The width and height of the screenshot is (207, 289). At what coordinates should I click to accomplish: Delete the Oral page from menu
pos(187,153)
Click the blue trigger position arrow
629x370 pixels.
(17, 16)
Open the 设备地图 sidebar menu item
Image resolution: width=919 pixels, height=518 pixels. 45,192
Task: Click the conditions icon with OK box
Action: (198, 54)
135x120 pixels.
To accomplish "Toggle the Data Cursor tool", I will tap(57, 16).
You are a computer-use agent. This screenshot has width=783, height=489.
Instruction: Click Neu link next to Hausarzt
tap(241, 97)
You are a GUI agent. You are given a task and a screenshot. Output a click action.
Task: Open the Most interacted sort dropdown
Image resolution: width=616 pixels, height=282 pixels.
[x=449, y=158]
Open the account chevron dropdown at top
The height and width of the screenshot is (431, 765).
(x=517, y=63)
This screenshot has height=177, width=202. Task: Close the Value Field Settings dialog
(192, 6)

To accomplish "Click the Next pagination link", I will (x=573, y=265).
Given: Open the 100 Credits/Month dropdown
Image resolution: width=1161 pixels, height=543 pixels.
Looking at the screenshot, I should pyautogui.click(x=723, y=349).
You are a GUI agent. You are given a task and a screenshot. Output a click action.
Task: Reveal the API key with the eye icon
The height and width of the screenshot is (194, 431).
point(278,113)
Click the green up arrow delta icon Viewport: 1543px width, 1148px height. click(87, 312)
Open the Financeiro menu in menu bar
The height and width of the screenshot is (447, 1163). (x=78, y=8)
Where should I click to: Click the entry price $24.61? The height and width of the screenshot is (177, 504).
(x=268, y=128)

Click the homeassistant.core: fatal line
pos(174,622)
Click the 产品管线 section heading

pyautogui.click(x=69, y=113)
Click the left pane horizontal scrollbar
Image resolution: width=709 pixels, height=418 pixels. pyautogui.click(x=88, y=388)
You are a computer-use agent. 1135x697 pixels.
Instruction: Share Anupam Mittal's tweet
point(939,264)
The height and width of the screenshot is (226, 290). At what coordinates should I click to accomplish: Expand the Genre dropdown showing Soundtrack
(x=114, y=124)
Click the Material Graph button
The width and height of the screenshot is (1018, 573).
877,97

# # # # #

**REQUIREMENT:** Please set down exactly the lines running from the one with "Click the left pane horizontal scrollbar" to the last line of the entries above, both of them included, and no others.

**OUTPUT FOR THIS TASK:**
Click the left pane horizontal scrollbar
Image resolution: width=709 pixels, height=418 pixels. pyautogui.click(x=88, y=388)
You are a computer-use agent. 1135x697 pixels.
Instruction: Share Anupam Mittal's tweet
point(939,264)
The height and width of the screenshot is (226, 290). At what coordinates should I click to accomplish: Expand the Genre dropdown showing Soundtrack
(x=114, y=124)
Click the Material Graph button
The width and height of the screenshot is (1018, 573).
877,97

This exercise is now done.